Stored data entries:
:::

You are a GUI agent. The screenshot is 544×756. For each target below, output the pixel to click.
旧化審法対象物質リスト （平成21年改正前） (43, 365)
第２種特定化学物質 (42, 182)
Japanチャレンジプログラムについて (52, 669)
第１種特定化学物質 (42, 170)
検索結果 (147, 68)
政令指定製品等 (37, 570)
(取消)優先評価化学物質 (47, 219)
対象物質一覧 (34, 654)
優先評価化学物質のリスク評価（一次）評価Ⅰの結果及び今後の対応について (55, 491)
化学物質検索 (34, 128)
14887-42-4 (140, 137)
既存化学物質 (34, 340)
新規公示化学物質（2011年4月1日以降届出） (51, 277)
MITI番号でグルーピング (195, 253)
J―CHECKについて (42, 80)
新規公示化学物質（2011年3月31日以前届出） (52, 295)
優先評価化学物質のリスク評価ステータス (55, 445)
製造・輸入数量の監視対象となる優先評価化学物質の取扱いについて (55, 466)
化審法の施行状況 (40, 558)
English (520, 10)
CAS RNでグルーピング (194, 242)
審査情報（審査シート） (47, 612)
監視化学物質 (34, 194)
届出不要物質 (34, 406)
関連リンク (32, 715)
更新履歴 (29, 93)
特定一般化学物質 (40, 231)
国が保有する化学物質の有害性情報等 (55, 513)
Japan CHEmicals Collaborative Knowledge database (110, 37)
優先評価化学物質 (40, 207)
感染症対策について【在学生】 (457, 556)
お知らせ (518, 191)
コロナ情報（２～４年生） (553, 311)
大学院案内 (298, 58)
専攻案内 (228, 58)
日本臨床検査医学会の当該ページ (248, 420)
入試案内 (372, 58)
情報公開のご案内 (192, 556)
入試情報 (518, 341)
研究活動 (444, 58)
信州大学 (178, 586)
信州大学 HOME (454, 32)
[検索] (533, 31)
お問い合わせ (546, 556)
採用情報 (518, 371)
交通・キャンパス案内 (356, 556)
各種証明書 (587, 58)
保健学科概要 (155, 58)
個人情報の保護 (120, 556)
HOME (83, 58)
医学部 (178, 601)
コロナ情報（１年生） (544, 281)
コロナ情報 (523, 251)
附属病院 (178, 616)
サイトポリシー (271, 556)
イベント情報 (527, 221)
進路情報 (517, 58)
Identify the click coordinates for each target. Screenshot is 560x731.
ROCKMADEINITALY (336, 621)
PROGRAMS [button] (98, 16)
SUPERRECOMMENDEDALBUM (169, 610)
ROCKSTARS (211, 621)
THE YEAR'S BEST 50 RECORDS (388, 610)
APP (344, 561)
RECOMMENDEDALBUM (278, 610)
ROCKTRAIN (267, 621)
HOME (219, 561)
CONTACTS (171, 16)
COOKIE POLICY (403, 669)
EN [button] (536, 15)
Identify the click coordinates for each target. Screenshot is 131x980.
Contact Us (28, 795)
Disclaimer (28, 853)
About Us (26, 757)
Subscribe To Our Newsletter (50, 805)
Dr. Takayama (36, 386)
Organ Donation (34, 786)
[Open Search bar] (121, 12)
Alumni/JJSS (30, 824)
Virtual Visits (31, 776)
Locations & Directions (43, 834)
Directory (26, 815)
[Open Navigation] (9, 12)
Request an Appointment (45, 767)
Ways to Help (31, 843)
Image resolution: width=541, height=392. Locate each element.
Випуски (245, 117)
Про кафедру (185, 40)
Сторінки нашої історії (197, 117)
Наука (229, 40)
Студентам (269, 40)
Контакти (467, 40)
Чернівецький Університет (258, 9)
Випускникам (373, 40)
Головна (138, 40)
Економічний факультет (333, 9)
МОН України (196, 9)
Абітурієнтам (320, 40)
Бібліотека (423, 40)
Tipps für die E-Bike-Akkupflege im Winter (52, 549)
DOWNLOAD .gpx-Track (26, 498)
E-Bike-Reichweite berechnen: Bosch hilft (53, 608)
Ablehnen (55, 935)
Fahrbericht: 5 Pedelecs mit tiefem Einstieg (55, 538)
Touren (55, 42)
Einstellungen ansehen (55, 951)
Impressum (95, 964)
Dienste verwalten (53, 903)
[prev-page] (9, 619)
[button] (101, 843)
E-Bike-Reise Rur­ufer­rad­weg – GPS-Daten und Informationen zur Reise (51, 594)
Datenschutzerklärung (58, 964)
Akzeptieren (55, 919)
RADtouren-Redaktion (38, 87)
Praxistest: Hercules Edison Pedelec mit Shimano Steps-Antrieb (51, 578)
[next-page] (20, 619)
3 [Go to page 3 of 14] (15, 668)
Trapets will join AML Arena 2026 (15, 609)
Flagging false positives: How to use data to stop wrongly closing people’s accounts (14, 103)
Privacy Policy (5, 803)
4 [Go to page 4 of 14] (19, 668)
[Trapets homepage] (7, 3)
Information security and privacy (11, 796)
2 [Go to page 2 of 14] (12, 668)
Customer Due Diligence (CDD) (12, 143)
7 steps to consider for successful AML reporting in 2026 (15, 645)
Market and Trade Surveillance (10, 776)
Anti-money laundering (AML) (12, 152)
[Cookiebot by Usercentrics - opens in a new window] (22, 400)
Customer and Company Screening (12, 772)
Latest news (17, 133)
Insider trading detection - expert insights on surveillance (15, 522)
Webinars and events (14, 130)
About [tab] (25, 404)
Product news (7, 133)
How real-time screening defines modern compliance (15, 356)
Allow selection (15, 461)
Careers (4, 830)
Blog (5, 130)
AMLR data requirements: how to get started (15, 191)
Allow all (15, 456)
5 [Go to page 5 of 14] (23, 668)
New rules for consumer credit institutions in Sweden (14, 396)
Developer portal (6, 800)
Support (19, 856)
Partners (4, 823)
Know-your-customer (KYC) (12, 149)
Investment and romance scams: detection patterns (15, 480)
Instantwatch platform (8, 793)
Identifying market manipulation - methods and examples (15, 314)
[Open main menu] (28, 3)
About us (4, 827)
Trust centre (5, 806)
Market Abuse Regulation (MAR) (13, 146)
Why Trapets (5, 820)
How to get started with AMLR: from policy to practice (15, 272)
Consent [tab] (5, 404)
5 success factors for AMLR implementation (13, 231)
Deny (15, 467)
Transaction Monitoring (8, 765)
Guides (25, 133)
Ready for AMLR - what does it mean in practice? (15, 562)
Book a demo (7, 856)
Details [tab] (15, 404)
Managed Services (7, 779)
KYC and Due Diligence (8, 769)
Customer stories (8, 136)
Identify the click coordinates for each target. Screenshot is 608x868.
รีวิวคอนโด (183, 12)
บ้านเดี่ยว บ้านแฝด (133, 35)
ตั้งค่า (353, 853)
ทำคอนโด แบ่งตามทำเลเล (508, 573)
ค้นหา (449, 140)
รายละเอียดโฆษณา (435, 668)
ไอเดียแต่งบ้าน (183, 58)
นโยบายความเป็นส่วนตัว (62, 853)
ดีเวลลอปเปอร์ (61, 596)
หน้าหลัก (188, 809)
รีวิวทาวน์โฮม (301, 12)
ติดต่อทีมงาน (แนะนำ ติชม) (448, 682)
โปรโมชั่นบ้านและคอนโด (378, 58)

:::

Job: Rewrite every one of the rows above as a numbered list and drop any blank lines.

Exercise answer:
1. You are a GUI agent. The screenshot is 544×756. For each target below, output the pixel to click.
2. 旧化審法対象物質リスト （平成21年改正前） (43, 365)
3. 第２種特定化学物質 (42, 182)
4. Japanチャレンジプログラムについて (52, 669)
5. 第１種特定化学物質 (42, 170)
6. 検索結果 (147, 68)
7. 政令指定製品等 (37, 570)
8. (取消)優先評価化学物質 (47, 219)
9. 対象物質一覧 (34, 654)
10. 優先評価化学物質のリスク評価（一次）評価Ⅰの結果及び今後の対応について (55, 491)
11. 化学物質検索 (34, 128)
12. 14887-42-4 (140, 137)
13. 既存化学物質 (34, 340)
14. 新規公示化学物質（2011年4月1日以降届出） (51, 277)
15. MITI番号でグルーピング (195, 253)
16. J―CHECKについて (42, 80)
17. 新規公示化学物質（2011年3月31日以前届出） (52, 295)
18. 優先評価化学物質のリスク評価ステータス (55, 445)
19. 製造・輸入数量の監視対象となる優先評価化学物質の取扱いについて (55, 466)
20. 化審法の施行状況 (40, 558)
21. English (520, 10)
22. CAS RNでグルーピング (194, 242)
23. 審査情報（審査シート） (47, 612)
24. 監視化学物質 (34, 194)
25. 届出不要物質 (34, 406)
26. 関連リンク (32, 715)
27. 更新履歴 (29, 93)
28. 特定一般化学物質 (40, 231)
29. 国が保有する化学物質の有害性情報等 (55, 513)
30. Japan CHEmicals Collaborative Knowledge database (110, 37)
31. 優先評価化学物質 (40, 207)
32. 感染症対策について【在学生】 (457, 556)
33. お知らせ (518, 191)
34. コロナ情報（２～４年生） (553, 311)
35. 大学院案内 (298, 58)
36. 専攻案内 (228, 58)
37. 日本臨床検査医学会の当該ページ (248, 420)
38. 入試案内 (372, 58)
39. 情報公開のご案内 (192, 556)
40. 入試情報 (518, 341)
41. 研究活動 (444, 58)
42. 信州大学 (178, 586)
43. 信州大学 HOME (454, 32)
44. [検索] (533, 31)
45. お問い合わせ (546, 556)
46. 採用情報 (518, 371)
47. 交通・キャンパス案内 (356, 556)
48. 各種証明書 (587, 58)
49. 保健学科概要 (155, 58)
50. 個人情報の保護 (120, 556)
51. HOME (83, 58)
52. 医学部 (178, 601)
53. コロナ情報（１年生） (544, 281)
54. コロナ情報 (523, 251)
55. 附属病院 (178, 616)
56. サイトポリシー (271, 556)
57. イベント情報 (527, 221)
58. 進路情報 (517, 58)
59. Identify the click coordinates for each target. Screenshot is 560x731.
60. ROCKMADEINITALY (336, 621)
61. PROGRAMS [button] (98, 16)
62. SUPERRECOMMENDEDALBUM (169, 610)
63. ROCKSTARS (211, 621)
64. THE YEAR'S BEST 50 RECORDS (388, 610)
65. APP (344, 561)
66. RECOMMENDEDALBUM (278, 610)
67. ROCKTRAIN (267, 621)
68. HOME (219, 561)
69. CONTACTS (171, 16)
70. COOKIE POLICY (403, 669)
71. EN [button] (536, 15)
72. Identify the click coordinates for each target. Screenshot is 131x980.
73. Contact Us (28, 795)
74. Disclaimer (28, 853)
75. About Us (26, 757)
76. Subscribe To Our Newsletter (50, 805)
77. Dr. Takayama (36, 386)
78. Organ Donation (34, 786)
79. [Open Search bar] (121, 12)
80. Alumni/JJSS (30, 824)
81. Virtual Visits (31, 776)
82. Locations & Directions (43, 834)
83. Directory (26, 815)
84. [Open Navigation] (9, 12)
85. Request an Appointment (45, 767)
86. Ways to Help (31, 843)
87. Image resolution: width=541, height=392. Locate each element.
88. Випуски (245, 117)
89. Про кафедру (185, 40)
90. Сторінки нашої історії (197, 117)
91. Наука (229, 40)
92. Студентам (269, 40)
93. Контакти (467, 40)
94. Чернівецький Університет (258, 9)
95. Випускникам (373, 40)
96. Головна (138, 40)
97. Економічний факультет (333, 9)
98. МОН України (196, 9)
99. Абітурієнтам (320, 40)
100. Бібліотека (423, 40)
101. Tipps für die E-Bike-Akkupflege im Winter (52, 549)
102. DOWNLOAD .gpx-Track (26, 498)
103. E-Bike-Reichweite berechnen: Bosch hilft (53, 608)
104. Ablehnen (55, 935)
105. Fahrbericht: 5 Pedelecs mit tiefem Einstieg (55, 538)
106. Touren (55, 42)
107. Einstellungen ansehen (55, 951)
108. Impressum (95, 964)
109. Dienste verwalten (53, 903)
110. [prev-page] (9, 619)
111. [button] (101, 843)
112. E-Bike-Reise Rur­ufer­rad­weg – GPS-Daten und Informationen zur Reise (51, 594)
113. Datenschutzerklärung (58, 964)
114. Akzeptieren (55, 919)
115. RADtouren-Redaktion (38, 87)
116. Praxistest: Hercules Edison Pedelec mit Shimano Steps-Antrieb (51, 578)
117. [next-page] (20, 619)
118. 3 [Go to page 3 of 14] (15, 668)
119. Trapets will join AML Arena 2026 (15, 609)
120. Flagging false positives: How to use data to stop wrongly closing people’s accounts (14, 103)
121. Privacy Policy (5, 803)
122. 4 [Go to page 4 of 14] (19, 668)
123. [Trapets homepage] (7, 3)
124. Information security and privacy (11, 796)
125. 2 [Go to page 2 of 14] (12, 668)
126. Customer Due Diligence (CDD) (12, 143)
127. 7 steps to consider for successful AML reporting in 2026 (15, 645)
128. Market and Trade Surveillance (10, 776)
129. Anti-money laundering (AML) (12, 152)
130. [Cookiebot by Usercentrics - opens in a new window] (22, 400)
131. Customer and Company Screening (12, 772)
132. Latest news (17, 133)
133. Insider trading detection - expert insights on surveillance (15, 522)
134. Webinars and events (14, 130)
135. About [tab] (25, 404)
136. Product news (7, 133)
137. How real-time screening defines modern compliance (15, 356)
138. Allow selection (15, 461)
139. Careers (4, 830)
140. Blog (5, 130)
141. AMLR data requirements: how to get started (15, 191)
142. Allow all (15, 456)
143. 5 [Go to page 5 of 14] (23, 668)
144. New rules for consumer credit institutions in Sweden (14, 396)
145. Developer portal (6, 800)
146. Support (19, 856)
147. Partners (4, 823)
148. Know-your-customer (KYC) (12, 149)
149. Investment and romance scams: detection patterns (15, 480)
150. Instantwatch platform (8, 793)
151. Identifying market manipulation - methods and examples (15, 314)
152. [Open main menu] (28, 3)
153. About us (4, 827)
154. Trust centre (5, 806)
155. Market Abuse Regulation (MAR) (13, 146)
156. Why Trapets (5, 820)
157. How to get started with AMLR: from policy to practice (15, 272)
158. Consent [tab] (5, 404)
159. 5 success factors for AMLR implementation (13, 231)
160. Deny (15, 467)
161. Transaction Monitoring (8, 765)
162. Guides (25, 133)
163. Ready for AMLR - what does it mean in practice? (15, 562)
164. Book a demo (7, 856)
165. Details [tab] (15, 404)
166. Managed Services (7, 779)
167. KYC and Due Diligence (8, 769)
168. Customer stories (8, 136)
169. Identify the click coordinates for each target. Screenshot is 608x868.
170. รีวิวคอนโด (183, 12)
171. บ้านเดี่ยว บ้านแฝด (133, 35)
172. ตั้งค่า (353, 853)
173. ทำคอนโด แบ่งตามทำเลเล (508, 573)
174. ค้นหา (449, 140)
175. รายละเอียดโฆษณา (435, 668)
176. ไอเดียแต่งบ้าน (183, 58)
177. นโยบายความเป็นส่วนตัว (62, 853)
178. ดีเวลลอปเปอร์ (61, 596)
179. หน้าหลัก (188, 809)
180. รีวิวทาวน์โฮม (301, 12)
181. ติดต่อทีมงาน (แนะนำ ติชม) (448, 682)
182. โปรโมชั่นบ้านและคอนโด (378, 58)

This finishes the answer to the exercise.